[How to complete this task]
Copy the data exactly, keeping every line intact.

[Saved data entries]
Segment Open
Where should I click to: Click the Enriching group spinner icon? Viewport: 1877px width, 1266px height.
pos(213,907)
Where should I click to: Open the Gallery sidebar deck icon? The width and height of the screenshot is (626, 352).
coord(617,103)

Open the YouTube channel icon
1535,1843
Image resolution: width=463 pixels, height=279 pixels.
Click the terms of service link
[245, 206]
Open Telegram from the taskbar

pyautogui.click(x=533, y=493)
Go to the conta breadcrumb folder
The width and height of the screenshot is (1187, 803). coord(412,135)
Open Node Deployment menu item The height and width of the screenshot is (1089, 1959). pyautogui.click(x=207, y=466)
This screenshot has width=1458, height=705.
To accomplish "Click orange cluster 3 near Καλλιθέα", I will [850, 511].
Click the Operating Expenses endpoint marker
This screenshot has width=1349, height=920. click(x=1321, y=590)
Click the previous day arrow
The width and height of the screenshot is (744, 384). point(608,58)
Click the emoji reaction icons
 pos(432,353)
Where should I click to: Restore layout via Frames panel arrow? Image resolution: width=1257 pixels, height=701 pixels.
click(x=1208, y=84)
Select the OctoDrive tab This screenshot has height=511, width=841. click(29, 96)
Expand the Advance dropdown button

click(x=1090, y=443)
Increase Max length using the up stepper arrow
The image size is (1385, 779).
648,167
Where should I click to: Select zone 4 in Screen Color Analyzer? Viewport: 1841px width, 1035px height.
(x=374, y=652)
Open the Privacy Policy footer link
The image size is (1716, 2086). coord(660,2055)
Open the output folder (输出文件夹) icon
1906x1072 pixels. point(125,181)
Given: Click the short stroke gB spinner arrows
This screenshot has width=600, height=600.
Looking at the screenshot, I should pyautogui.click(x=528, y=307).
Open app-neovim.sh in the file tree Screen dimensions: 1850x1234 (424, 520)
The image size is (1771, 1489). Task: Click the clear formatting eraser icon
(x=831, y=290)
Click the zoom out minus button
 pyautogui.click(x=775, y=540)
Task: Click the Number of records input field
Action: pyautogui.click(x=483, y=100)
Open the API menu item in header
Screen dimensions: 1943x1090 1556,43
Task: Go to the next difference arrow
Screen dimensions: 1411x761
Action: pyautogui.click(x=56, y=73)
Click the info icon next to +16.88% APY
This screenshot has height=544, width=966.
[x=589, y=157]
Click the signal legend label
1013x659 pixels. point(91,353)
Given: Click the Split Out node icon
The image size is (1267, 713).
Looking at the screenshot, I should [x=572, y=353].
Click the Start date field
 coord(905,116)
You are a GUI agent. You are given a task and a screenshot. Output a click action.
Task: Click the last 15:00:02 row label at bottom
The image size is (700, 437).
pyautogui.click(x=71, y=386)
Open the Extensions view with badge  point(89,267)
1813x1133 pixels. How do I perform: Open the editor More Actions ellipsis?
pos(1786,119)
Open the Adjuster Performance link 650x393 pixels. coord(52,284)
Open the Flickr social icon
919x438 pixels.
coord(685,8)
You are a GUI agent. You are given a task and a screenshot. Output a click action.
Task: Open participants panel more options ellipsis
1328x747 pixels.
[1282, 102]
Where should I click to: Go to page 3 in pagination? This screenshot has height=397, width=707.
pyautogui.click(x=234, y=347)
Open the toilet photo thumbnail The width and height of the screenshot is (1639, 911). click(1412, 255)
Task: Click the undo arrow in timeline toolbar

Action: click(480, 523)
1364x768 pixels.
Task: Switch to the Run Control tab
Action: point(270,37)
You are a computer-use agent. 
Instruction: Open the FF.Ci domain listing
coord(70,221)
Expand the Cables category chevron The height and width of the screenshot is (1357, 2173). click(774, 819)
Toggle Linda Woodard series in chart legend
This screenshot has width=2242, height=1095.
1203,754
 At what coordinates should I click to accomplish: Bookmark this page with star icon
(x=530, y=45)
Segment Closed
[Task answer]
Where should I click to: Click the Enriching group spinner icon? Viewport: 1877px width, 1266px height.
pos(213,907)
Where should I click to: Open the Gallery sidebar deck icon? The width and height of the screenshot is (626, 352).
coord(617,103)

Open the YouTube channel icon
1535,1843
Image resolution: width=463 pixels, height=279 pixels.
Click the terms of service link
[245, 206]
Open Telegram from the taskbar

pyautogui.click(x=533, y=493)
Go to the conta breadcrumb folder
The width and height of the screenshot is (1187, 803). coord(412,135)
Open Node Deployment menu item The height and width of the screenshot is (1089, 1959). pyautogui.click(x=207, y=466)
This screenshot has width=1458, height=705.
To accomplish "Click orange cluster 3 near Καλλιθέα", I will [850, 511].
Click the Operating Expenses endpoint marker
This screenshot has width=1349, height=920. click(x=1321, y=590)
Click the previous day arrow
The width and height of the screenshot is (744, 384). point(608,58)
Click the emoji reaction icons
 pos(432,353)
Where should I click to: Restore layout via Frames panel arrow? Image resolution: width=1257 pixels, height=701 pixels.
click(x=1208, y=84)
Select the OctoDrive tab This screenshot has height=511, width=841. click(29, 96)
Expand the Advance dropdown button

click(x=1090, y=443)
Increase Max length using the up stepper arrow
The image size is (1385, 779).
648,167
Where should I click to: Select zone 4 in Screen Color Analyzer? Viewport: 1841px width, 1035px height.
(x=374, y=652)
Open the Privacy Policy footer link
The image size is (1716, 2086). coord(660,2055)
Open the output folder (输出文件夹) icon
1906x1072 pixels. point(125,181)
Given: Click the short stroke gB spinner arrows
This screenshot has width=600, height=600.
Looking at the screenshot, I should pyautogui.click(x=528, y=307).
Open app-neovim.sh in the file tree Screen dimensions: 1850x1234 (424, 520)
The image size is (1771, 1489). Task: Click the clear formatting eraser icon
(x=831, y=290)
Click the zoom out minus button
 pyautogui.click(x=775, y=540)
Task: Click the Number of records input field
Action: pyautogui.click(x=483, y=100)
Open the API menu item in header
Screen dimensions: 1943x1090 1556,43
Task: Go to the next difference arrow
Screen dimensions: 1411x761
Action: pyautogui.click(x=56, y=73)
Click the info icon next to +16.88% APY
This screenshot has height=544, width=966.
[x=589, y=157]
Click the signal legend label
1013x659 pixels. point(91,353)
Given: Click the Split Out node icon
The image size is (1267, 713).
Looking at the screenshot, I should [x=572, y=353].
Click the Start date field
 coord(905,116)
You are a GUI agent. You are given a task and a screenshot. Output a click action.
Task: Click the last 15:00:02 row label at bottom
The image size is (700, 437).
pyautogui.click(x=71, y=386)
Open the Extensions view with badge  point(89,267)
1813x1133 pixels. How do I perform: Open the editor More Actions ellipsis?
pos(1786,119)
Open the Adjuster Performance link 650x393 pixels. coord(52,284)
Open the Flickr social icon
919x438 pixels.
coord(685,8)
You are a GUI agent. You are given a task and a screenshot. Output a click action.
Task: Open participants panel more options ellipsis
1328x747 pixels.
[1282, 102]
Where should I click to: Go to page 3 in pagination? This screenshot has height=397, width=707.
pyautogui.click(x=234, y=347)
Open the toilet photo thumbnail The width and height of the screenshot is (1639, 911). click(1412, 255)
Task: Click the undo arrow in timeline toolbar

Action: click(480, 523)
1364x768 pixels.
Task: Switch to the Run Control tab
Action: point(270,37)
You are a computer-use agent. 
Instruction: Open the FF.Ci domain listing
coord(70,221)
Expand the Cables category chevron The height and width of the screenshot is (1357, 2173). click(774, 819)
Toggle Linda Woodard series in chart legend
This screenshot has width=2242, height=1095.
1203,754
 At what coordinates should I click to accomplish: Bookmark this page with star icon
(x=530, y=45)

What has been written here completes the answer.